If our structural levels of unemployment rise as a result of the second trend, and the jobs that do exist no longer provide a sufficient source of income, the UBI may well be a necessary tool for policymakers to deploy in the coming years. Budgetary pressures mandate that it would have to be means-tested and the amount given to each eligible household won’t be, by itself, sufficient for individuals to live with dignity and the resources necessary to ensure every channel of opportunity is open to their children. Welfare politics and the differing needs of different groups — veterans, the disabled, refugees — all mean that a UBI as a standalone substitute for a complex welfare state would be akin to wielding a sledgehammer rather than a scalpel. What I could see supporting is a UBI complemented by a necessary assortment of programs.
But while I cautiously support the gradual introduction of a UBI, paired with simultaneous cuts in duplicative welfare programs, I want to add one set of caveats and concerns that I hope a more full-throated supporter of the UBI can address — whether on this blog, in the comments section, or in a post elsewhere:
- The possibility that the UBI might be a cop-out for policymakers and other actors from wracking their brains and committing the necessary resources to create jobs for Americans. As I hope to explain in a later post, the notion that there aren’t any jobs in the 21st century is both pernicious and wrong.
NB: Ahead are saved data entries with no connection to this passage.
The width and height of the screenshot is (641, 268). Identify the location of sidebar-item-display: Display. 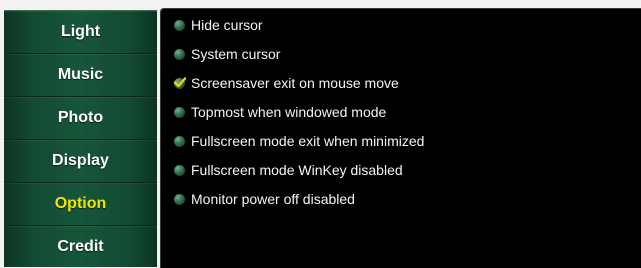
(80, 162).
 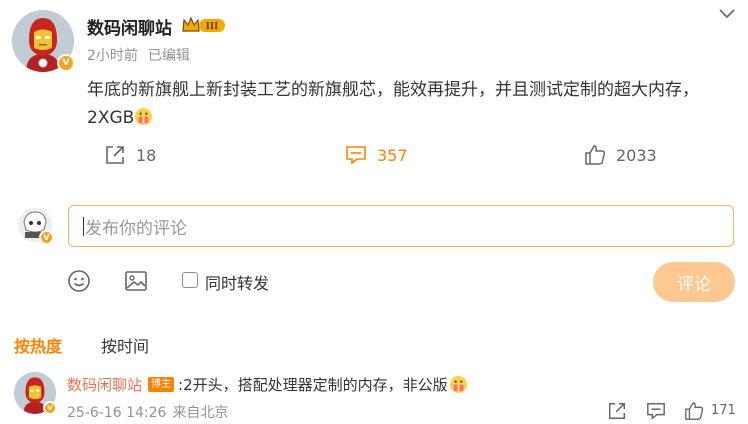 What do you see at coordinates (117, 413) in the screenshot?
I see `comment-date: 25-6-16 14:26` at bounding box center [117, 413].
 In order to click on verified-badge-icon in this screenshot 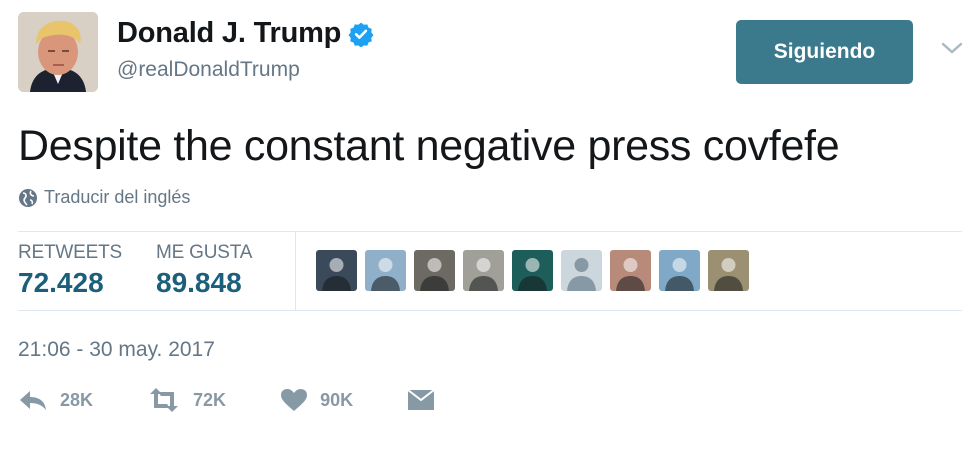, I will do `click(361, 34)`.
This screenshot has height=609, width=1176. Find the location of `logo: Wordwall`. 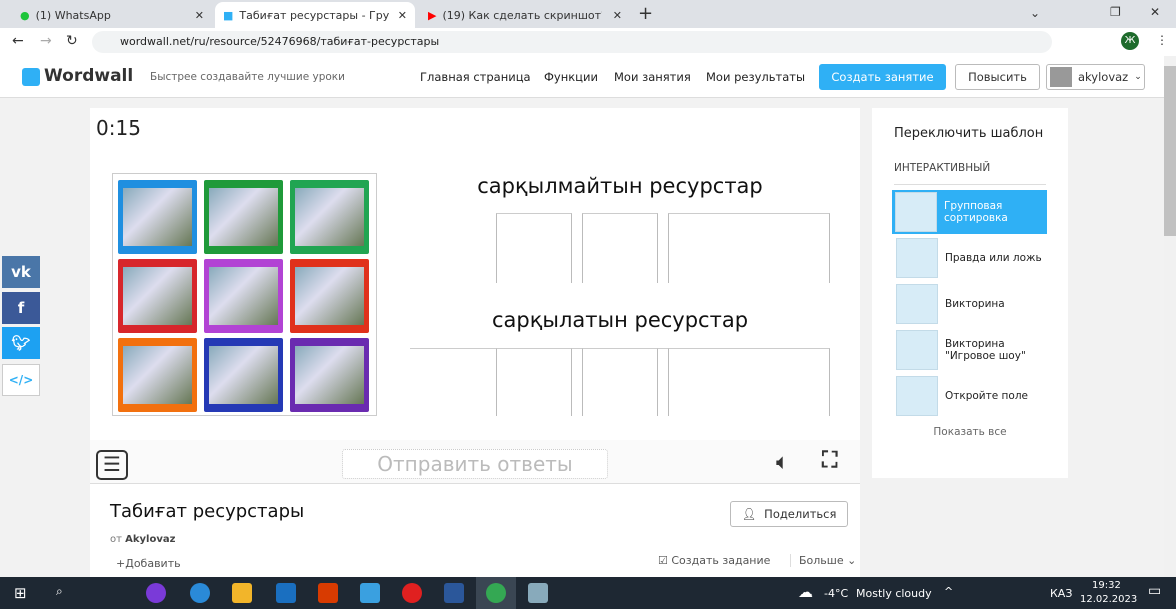

logo: Wordwall is located at coordinates (88, 76).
- This program will only move in one direction. It’s hard to imagine a policymaker winning on a platform of cutting the UBI. Perhaps inflation and inertia can join forces or politicians can cut other programs and entitlements, but I worry the UBI will only go in one direction: upwards. Entitlement estimates are always initially underestimated. But the UBi in particular is well-suited for a gradual and inexorable rise. If it starts at $2,000 a month per household, what will stop populists from calling for $3,000 or $3,500 a month? The current welfare system, with all its complexities, actually allows for politicians to make cuts (this can be for better or worse) and ensure the U.S. welfare system remains nimbler and more responsive than its sclerotic counterparts in Europe.
- The moral dimensions of work and how we perceive the role of labor in our lives matter. I worry that in a country that increasingly views jobs through the narrow prism of income — we will miss the recognition that human dignity rests in part on an individual’s capacity to contribute in a meaningful way to the welfare of others.
These are all important but not necessarily fatal concerns. A broad and simplistic UBI is too clever by a half. But one that augments our existing toolkit is worthy of a serious discussion, not just in Switzerland, but here in the United States.